Classiques Africains. Paris. Julliard. 1969. 181 p.
gorel nayewel na ɓaacii licce coɓɗe
gere funnaange fewtini yeeso hooynii
anni yheewa kammu majaali fey fey;
joopoto sukkoyaa nii wonnde denngii 945
hoodere maa ko dammbitoyaa e kammu.
Kanko e laatoyaade moɗaaɗo millo,
omo te'i calɗi makko ngalaa ko ngatta
so naa nde mo muuyi dillintaako fay ɗoo,
di ngattaa huunde fuu nde mo immanaaki. 950
Hammadi taykoyii faa huunde juuti
mo faami nayeejo oo jooliiɗo miilo,
artoytaako haalda e neɗɗo fuu pus.
Hammadi needi ɓattiroyiia mo tippiib,
konngol hunduko ana yallini mo jaaboo. 955
Mo jowtiri teddungal:
— « Jam waali abba! »
Nayeejo wa'oy no paho fey jaaboyaaki.
Hammadi ɗimmitii jowtaango muuɗum.
Tampii meere kiikala jaaboyaaki. 960
Hammadi tampataa anniima doonii,
omo nii waalna jam nayewel na nuurni,
fay lettaade seeɗa waɗaali fay ndee.
Mo yheewoytaa mo haalda e kaaldo makko.
Hammadi, Demburu sekanii ɗum no ɗuuɗi, 965
mo teɓɓii ɗum e balawal dukkinaaɗo:
— « Ngaalla giyham mo wii, sel haanɗiɗinde!
E bando suka hecci'en ɓee nyaaɗa ngaasa
ɗo tenɗi e nyebere nyallata durde yiiloo! »
Notes
a. La forme complète est ɓad(i)tiroyii devenue ɓadtiroyii et ɓattiroyii.
b.
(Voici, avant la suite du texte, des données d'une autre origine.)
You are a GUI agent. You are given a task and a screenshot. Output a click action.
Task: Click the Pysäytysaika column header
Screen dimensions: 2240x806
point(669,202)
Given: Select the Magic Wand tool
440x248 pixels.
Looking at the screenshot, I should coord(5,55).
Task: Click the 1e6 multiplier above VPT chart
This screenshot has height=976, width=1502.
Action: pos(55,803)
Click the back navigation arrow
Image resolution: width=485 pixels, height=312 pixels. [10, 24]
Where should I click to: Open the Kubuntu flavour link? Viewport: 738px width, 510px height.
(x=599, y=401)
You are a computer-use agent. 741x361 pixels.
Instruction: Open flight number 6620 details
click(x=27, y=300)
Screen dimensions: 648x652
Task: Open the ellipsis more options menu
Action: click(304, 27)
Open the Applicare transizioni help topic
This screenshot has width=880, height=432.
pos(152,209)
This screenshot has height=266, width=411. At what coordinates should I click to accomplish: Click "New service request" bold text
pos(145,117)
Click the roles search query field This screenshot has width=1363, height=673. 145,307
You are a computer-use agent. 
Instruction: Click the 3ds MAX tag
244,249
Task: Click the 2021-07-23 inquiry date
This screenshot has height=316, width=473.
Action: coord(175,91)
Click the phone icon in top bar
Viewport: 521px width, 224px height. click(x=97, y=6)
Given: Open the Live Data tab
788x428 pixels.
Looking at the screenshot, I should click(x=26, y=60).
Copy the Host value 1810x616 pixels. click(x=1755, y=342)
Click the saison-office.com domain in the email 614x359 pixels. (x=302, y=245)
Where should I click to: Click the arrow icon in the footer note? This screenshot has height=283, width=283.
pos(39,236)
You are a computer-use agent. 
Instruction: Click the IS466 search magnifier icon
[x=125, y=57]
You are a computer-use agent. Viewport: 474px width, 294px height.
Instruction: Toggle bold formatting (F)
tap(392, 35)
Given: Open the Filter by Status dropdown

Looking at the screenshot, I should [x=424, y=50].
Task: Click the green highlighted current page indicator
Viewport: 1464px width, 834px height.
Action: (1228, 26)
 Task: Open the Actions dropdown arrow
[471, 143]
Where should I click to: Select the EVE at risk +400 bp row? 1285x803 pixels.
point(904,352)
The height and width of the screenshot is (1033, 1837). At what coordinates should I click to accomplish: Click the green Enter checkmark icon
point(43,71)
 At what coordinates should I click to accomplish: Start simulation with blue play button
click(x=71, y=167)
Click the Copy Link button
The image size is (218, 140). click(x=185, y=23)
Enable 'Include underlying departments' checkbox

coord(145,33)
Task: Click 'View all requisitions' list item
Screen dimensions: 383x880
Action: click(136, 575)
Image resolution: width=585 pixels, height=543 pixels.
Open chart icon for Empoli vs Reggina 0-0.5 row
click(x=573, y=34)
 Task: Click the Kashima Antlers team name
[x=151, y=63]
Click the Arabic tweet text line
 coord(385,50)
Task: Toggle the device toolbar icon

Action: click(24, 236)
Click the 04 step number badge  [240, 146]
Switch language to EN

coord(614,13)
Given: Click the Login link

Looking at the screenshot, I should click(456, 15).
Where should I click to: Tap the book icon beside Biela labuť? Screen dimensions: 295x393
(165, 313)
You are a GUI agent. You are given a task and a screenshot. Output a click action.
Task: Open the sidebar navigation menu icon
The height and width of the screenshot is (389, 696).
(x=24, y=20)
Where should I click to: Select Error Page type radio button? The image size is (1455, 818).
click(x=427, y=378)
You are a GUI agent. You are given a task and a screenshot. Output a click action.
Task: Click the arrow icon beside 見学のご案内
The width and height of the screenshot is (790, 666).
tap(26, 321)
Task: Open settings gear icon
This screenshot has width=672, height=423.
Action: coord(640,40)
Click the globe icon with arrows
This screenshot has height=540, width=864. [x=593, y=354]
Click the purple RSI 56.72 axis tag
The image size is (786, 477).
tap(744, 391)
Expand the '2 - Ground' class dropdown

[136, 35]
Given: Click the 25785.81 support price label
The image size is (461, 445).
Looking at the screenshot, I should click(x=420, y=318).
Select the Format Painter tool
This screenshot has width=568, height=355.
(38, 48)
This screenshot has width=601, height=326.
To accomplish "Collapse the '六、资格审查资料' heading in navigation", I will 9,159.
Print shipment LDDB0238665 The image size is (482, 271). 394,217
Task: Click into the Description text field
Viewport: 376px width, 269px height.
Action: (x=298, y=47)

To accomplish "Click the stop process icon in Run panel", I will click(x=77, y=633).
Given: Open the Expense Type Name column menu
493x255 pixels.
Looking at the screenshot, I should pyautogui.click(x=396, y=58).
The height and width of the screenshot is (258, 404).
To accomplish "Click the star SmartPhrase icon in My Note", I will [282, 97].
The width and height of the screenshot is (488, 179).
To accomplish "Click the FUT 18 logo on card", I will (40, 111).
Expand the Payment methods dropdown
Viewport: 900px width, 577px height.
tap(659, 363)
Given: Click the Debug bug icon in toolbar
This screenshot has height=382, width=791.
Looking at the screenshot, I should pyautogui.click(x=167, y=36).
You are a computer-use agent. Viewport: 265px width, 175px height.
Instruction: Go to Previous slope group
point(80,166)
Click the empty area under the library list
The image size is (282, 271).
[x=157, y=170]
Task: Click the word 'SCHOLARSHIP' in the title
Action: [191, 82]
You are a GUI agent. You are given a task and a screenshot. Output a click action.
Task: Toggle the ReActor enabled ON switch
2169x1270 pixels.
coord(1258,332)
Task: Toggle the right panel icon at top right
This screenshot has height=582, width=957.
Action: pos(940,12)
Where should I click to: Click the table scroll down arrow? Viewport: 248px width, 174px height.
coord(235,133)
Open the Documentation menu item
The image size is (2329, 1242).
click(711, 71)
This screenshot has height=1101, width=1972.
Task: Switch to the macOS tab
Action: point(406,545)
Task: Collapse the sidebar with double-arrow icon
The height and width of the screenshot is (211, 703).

L'allongement de la voyelle finale est dû au rythme du vers.
un petit vieil homme couvert de haillons sales,
assis, la face tournée vers l'est 1, le visage relevé,
et sans le moindre frisson, observant le ciel.
Il semblait attendre ainsi l'apparition
d'une étoile ou de toute autre chose céleste.
Si englouti en ses pensées qu'il fût,
il maîtrisait ses membres 2 qui ne remuaient point.
Hors de ce qu'il voulait faire, rien ne bougeait en lui
Tous les gestes de son corps étaient délibérés.
Hammadi scruta longuement et comprit
que le vieil homme était si noyé de songes
que jamais, à quelqu'un, il ne parlerait le premier.
Hammadi s'approcha poliment de lui et lui adressa
la parole en souhaitant une réponse.
Il salua avec déférence
« Bonjour père ! 3 »
Le vieil homme semblait sourd ; il ne répondit point.
Hammadi, cependant, renouvela son salut 4.
Ce fut en pure perte, l'aïeul ne répondit rien.
Hammadi sans se lasser, persévéra.
Il continua à dire bonjour au petit vieux qui restait impassible.
Il n'éprouva pas la moindre irritation.
Le vieillard ne regardait même pas son interrogateur.
Dembuuru s'emporta contre Hammadi.
Il l'empoigna par l'épaule et le tança.
« Par Dieu mon ami, cesse d'être stupide, dit-il.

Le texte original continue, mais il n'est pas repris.